• [Extract to read]

══════

Reputational concerns were found to be the driving force behind the effect of observability. Moreover, this effect was substantially stronger in settings where individuals were more likely to have future interactions with those who observed them and when participation was framed as a public good.
Observational Cooperation
Individuals will conditionally cooperate based on what they believe others are doing in a public goods situation. From a game-theoretical perspective, there is no strategic advantage to matching one's cooperation level to the rest of the group when others are already cooperating at a relatively high level.
Future-oriented behavior
Future-oriented behavior deals with the tendency for individuals to modify their behavior based on what they believe will happen in the future. Such behavior shares a similar logic to the game-theoretical approach to conditional cooperation. Individuals plan strategically their actions in terms of looking forward to future interactions.
Reactive Behavior
In reactive behavior, individuals tend to orient themselves towards the average behavior of other group members. Such behavior is closely tied to the principle of reciprocity. When individuals can see the overall cooperation level of the participants, they can stimulate a normative response to reciprocate by cooperating as well. In addition, when contributions are observable, individuals can also signal their commitment by making small contributions without taking too much risk at once. Observing cooperative behavior also imposes obligation on an individual to also cooperate. Decisions to cooperate become more impersonal. Individuals can experience at least a minimal amount of satisfaction from being a cooperator because they feel like they are part of a larger group and organization.
Social mechanism
Exchange, generalized or otherwise, is an inherently social construct. Social dynamics set the stage for an exchange to occur, between whom the exchange occurs, and what will happen after the exchange occurs. For example, exchange has been shown to have effects on an individual's reputation and standing.
Some have conceived of indirect reciprocity as being a result of direct reciprocity that is observed, as direct exchanges that are not observed by others cannot possibly increase the standing of an individual to an entire group except through piecemeal methods such as gossip. Through observation, it becomes clearer to a group who gives or reciprocates and who does not; in this way good actions can be rewarded or encouraged, and bad actions can be sanctioned through refusal to give.
Exchange is also a human process in the sense that it is not always carried out or perceived correctly. Individuals in groups can hold faulty perceptions of other actors which will lead them to take sanctioning action; this can also in turn lead to a lowering of the standing of that individual, if the group perceives the receiving actor undeserving of sanction. In a similar way, sometimes individuals may intend on taking a certain action and failing to do so either through human error (e.g. forgetfulness) or due to circumstances that prevent them from doing so. For these reasons, there will always be a certain degree of error in the way that exchange systems work.
Social solidarity
One hypothesized outcome of exchange processes is social solidarity. Through continued exchange between many different members of a group, and the continuous attempt to sanction and eliminate self-serving behavior, a group can become tightly-connected to the point that an individual identifies with the group. This identification could then lead an individual to protect or aid the group even at one's own cost or without any promise of benefit in return.
The idea of why society needs exchanges in the first place could date back both anthropologically and sociologically.
Sociological Perspective
Sociologists use the term of solidarity to explain exchanges. Emile Durkheim differentiates solidarity into mechanical and organic solidarity according to the type of the society.

══════

Records from a pointing dataset:
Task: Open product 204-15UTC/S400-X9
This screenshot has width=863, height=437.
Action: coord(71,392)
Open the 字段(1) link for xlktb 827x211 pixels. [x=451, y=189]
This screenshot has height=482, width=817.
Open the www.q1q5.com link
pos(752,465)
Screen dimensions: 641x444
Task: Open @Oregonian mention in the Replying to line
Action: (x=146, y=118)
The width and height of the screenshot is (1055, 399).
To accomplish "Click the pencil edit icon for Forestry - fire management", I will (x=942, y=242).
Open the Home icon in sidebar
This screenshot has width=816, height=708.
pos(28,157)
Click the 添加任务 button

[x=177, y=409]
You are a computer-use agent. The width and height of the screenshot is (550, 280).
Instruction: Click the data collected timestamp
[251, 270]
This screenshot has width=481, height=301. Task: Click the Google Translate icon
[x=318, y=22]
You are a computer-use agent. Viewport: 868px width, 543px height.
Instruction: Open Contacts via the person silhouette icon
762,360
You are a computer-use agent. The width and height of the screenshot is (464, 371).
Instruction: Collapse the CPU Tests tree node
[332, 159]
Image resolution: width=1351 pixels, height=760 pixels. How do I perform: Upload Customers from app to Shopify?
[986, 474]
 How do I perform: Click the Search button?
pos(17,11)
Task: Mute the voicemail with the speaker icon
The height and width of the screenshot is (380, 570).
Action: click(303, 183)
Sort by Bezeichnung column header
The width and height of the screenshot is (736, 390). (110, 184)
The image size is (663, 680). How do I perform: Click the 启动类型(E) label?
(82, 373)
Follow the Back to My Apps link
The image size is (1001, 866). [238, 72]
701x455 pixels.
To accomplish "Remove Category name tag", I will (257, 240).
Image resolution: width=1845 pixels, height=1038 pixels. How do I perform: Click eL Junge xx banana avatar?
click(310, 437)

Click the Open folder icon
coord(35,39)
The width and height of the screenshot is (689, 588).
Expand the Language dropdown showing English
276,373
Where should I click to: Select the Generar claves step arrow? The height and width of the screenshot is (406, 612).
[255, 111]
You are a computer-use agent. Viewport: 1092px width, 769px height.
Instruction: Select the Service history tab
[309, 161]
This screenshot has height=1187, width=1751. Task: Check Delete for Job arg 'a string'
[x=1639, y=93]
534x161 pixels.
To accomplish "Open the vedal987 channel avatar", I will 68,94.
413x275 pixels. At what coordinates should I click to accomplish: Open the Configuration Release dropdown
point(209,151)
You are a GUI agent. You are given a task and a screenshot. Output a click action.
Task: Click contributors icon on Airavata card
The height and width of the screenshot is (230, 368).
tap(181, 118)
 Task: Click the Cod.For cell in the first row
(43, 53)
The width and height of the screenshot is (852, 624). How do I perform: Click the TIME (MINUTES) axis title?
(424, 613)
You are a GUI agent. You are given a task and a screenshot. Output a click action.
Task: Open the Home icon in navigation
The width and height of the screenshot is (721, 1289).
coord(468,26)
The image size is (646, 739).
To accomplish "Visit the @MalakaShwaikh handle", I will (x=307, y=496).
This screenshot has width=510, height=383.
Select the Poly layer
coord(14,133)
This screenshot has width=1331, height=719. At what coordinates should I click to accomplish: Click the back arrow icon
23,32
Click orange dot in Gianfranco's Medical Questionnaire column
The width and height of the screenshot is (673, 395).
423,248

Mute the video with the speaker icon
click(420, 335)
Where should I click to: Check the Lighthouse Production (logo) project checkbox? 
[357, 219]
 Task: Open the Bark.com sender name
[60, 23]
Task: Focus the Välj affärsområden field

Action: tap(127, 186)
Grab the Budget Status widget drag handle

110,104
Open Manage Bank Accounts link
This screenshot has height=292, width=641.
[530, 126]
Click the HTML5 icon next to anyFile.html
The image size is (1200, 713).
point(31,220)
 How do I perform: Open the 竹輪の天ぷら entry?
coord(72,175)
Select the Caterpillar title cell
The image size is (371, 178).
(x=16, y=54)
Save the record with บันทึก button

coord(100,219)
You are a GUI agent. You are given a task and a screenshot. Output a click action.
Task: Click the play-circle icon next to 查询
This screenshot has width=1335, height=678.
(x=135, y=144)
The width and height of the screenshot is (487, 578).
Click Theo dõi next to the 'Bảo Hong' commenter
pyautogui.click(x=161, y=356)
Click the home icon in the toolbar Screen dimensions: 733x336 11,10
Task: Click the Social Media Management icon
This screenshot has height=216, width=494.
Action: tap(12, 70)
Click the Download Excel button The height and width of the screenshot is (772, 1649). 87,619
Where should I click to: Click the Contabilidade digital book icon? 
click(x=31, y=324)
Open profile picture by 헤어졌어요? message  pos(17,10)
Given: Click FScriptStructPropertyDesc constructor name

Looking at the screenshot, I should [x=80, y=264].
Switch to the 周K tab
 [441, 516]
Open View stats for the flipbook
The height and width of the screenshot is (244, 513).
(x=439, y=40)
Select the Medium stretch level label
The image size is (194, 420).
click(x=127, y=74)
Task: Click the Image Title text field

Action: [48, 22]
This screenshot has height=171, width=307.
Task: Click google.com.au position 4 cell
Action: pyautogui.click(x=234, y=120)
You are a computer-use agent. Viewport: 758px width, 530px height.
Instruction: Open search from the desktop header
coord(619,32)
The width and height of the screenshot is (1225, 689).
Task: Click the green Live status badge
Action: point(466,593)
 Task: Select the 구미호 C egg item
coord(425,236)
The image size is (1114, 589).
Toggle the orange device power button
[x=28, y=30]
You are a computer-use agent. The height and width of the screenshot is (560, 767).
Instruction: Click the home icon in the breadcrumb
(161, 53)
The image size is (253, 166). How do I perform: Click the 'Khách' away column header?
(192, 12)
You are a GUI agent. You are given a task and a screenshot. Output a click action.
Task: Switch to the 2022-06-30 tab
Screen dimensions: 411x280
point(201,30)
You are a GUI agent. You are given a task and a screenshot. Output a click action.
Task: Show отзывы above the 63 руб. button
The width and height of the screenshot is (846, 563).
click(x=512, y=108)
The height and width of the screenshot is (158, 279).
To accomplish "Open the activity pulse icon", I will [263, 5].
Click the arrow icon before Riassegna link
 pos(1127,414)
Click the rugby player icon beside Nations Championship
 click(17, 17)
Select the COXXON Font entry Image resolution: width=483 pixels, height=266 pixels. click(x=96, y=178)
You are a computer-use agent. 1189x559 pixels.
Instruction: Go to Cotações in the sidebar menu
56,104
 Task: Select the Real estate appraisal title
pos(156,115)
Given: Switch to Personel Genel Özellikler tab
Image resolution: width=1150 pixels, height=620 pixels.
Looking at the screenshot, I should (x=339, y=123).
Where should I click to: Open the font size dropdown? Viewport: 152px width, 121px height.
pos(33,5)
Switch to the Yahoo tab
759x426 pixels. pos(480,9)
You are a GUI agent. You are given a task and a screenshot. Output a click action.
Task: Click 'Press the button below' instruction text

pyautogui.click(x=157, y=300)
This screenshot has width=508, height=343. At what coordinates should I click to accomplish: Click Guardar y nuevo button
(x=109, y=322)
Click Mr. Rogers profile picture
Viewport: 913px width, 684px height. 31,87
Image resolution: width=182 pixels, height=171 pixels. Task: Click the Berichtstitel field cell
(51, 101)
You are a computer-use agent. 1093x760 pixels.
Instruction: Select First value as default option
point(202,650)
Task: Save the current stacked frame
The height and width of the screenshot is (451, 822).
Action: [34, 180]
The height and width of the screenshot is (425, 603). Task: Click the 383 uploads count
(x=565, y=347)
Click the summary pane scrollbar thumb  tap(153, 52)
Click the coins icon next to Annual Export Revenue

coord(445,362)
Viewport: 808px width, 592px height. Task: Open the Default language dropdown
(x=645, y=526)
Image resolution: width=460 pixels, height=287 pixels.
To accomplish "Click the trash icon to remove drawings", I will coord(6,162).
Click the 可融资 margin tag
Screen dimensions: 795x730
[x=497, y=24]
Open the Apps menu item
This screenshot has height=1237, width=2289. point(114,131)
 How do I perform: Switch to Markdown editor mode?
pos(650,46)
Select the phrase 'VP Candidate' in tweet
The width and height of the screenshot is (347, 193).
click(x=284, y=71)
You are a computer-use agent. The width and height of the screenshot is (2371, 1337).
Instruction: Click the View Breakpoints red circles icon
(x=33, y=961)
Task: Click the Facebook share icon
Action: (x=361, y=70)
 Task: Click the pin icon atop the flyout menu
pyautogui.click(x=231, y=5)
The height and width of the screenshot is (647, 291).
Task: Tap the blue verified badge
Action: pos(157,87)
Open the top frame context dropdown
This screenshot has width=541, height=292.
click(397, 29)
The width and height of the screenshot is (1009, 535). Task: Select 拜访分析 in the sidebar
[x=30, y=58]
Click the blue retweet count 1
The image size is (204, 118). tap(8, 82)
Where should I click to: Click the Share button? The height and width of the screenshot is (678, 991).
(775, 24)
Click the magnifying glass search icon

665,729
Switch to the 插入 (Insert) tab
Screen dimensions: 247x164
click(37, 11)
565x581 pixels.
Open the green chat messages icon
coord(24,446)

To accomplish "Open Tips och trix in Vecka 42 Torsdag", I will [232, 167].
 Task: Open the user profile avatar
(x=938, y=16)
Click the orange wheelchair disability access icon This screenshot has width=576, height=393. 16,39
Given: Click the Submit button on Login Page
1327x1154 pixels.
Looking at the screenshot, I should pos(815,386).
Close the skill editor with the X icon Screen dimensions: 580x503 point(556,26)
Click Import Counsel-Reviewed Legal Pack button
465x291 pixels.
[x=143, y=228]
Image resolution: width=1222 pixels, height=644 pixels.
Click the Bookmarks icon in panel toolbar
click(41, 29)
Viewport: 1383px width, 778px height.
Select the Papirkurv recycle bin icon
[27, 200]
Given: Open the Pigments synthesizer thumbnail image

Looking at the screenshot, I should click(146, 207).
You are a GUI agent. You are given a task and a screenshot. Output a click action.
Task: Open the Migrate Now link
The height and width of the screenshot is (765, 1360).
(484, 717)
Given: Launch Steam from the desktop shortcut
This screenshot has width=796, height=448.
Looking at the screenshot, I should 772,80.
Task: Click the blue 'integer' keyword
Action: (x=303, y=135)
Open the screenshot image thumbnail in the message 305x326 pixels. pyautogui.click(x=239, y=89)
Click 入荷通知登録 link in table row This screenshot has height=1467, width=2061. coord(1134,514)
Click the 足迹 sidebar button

══════

• [To be done]
a) Do the following statements agree with the text on cooperation and exchange? For each, answer yes or no and quote the deciding words of the text. (i) The effect of observability was stronger when participation was framed as a public good. (ii) In reactive behavior, decisions to cooperate become more personal. (iii) Errors in the way exchange systems work can be fully eliminated.
b) Transcribe the part of the text on cooperation and exchange starting at "Reputational concerns were" and ending at "a public good.".

• [Solutions to the problems]
a)
(i) Yes: "this effect was substantially stronger in settings where individuals were more likely to have future interactions with those who observed them and when participation was framed as a public good."
(ii) No: "Decisions to cooperate become more impersonal."
(iii) No: "there will always be a certain degree of error in the way that exchange systems work."

b)
Reputational concerns were found to be the driving force behind the effect of observability. Moreover, this effect was substantially stronger in settings where individuals were more likely to have future interactions with those who observed them and when participation was framed as a public good.